## Passage
==========

That’s why, at Center Centre, we’ve implemented a three-pronged approach to our program. We ensure our students embrace their journey into life-long learning.
The first prong is to provide students with the latest expertise. During their two years as a Center Centre student, they’ll each take thirty classes. Each class starts with a two-day workshop taught by a leading industry expert.
For example, for the User Research Practices course, we’re bringing in world-renown expert Dana Chisnell (who literally wrote the book on usability testing, coincidentally called The Handbook of Usability Testing). In her workshop, Dana will take the students through hands-on activities. Students will learn user research techniques such as usability testing and field research. They’ll explore what it takes to plan, moderate, and observe usability tests, along with how to synthesize the observations into solid design decisions.
Every three weeks, our students will meet a new industry expert as they start each new course in the Center Centre UX Designer curriculum. Each time, they’ll learn the essential skills for that topic through the expert’s hands-on workshop.
Providing a resource-rich self learning environment
The second prong is the rich collection of resources we provide. We’ve filled our library with the latest books, adding new ones every month. Every student has access to state-of-the-art online training tools like UIE’s All You Can Learn, lynda.com, and teamtreehouse.com. We give each student a brand-new MacBook Pro, loaded with the latest design software. They’ll be learning with the same tools they’ll use when they’re on the job.
Our full-time faculty—we call them facilitators—spent months compiling resources for each course. They’ve identified the seminal articles, helpful videos, and other materials to answer any student’s question.
The facilitators monitor each student’s progress and tailor each student’s education to help that student learn best. Facilitators work with each student to create a personalized learning plan. Each student crafts this unique plan to achieve learning goals for the course. More importantly, the facilitators work alongside the students to identify relevant, high-quality learning resources. Our students get the practice of knowing where to look when they need to learn something new.
Practice through experience
The final prong is the project work. Center Centre students will spend more than two-thirds of their education working on real-world projects. We designed these projects to give them exactly the real-world experience they need.
Companies and nonprofit organizations submit projects for our students to work on. (We’ll even have a few of our own, so our students can build designs they’ll have to use themselves. It’s always eye-opening when you have to “eat your own dog food,” as the kids like to call it.) The students will work on projects from concept all the way through deployment and beyond. They get the entire experience of building and measuring a design.
Each project will integrate the techniques our students learned so far, plus some techniques they haven’t yet encountered. For example, before Dana shows up to teach her User Research Practices course, the students will have already observed live usability tests during their project work. That way, when Dana gets there, she’ll build on the experiences they had, explaining the underlying theory that made it all work.
On-the-job learning, intentionally designed
We started with a premise: We need to prepare our students to be lifelong learners. This forced us to rethink how to build Center Centre. We knew we had to cherry-pick the best UX techniques to give our students a solid foundation. We ended up with a modular curriculum. We can quickly update our courses to accommodate the latest, best practices and tools.
Most importantly, we’ve infused every course and project with the educational goal of teaching students to improve their own learning capability. Every Center Centre graduate will be ready to learn exactly what they need to create the best designs, no matter the circumstances. They’ll be lifelong, self-driven learners.

==========

Stored data entries:
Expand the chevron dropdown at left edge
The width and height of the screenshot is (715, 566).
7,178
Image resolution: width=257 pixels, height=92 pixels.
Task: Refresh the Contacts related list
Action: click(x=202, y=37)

==========

## Brief A
According to the Center Centre passage, why will students have already watched live usability tests in their project work before Dana's User Research Practices course begins? Answer in one to three sentences.
## Brief B
In the Center Centre passage, take everything from "Most importantly, we’ve" down to "lifelong, self-driven learners." and switch "self-driven" to "self-directed".
## Brief C
Turn the Center Centre passage paragraph beginning "The facilitators monitor each student's progress" into a short list that keeps its main facts.

## Reply A
They watch the tests first so that Dana can build on the experiences they've already had when she arrives. She can then explain the underlying theory that made it all work.

## Reply B
Most importantly, we’ve infused every course and project with the educational goal of teaching students to improve their own learning capability. Every Center Centre graduate will be ready to learn exactly what they need to create the best designs, no matter the circumstances. They’ll be lifelong, self-directed learners.

## Reply C
- Facilitators track each student's progress and tailor that student's education so the student learns best.
- Facilitators work with each student on a personalized learning plan, which the student crafts to meet the course's learning goals.
- Facilitators work alongside students to identify relevant, high-quality learning resources.
- This gives students practice in knowing where to look when they need to learn something new.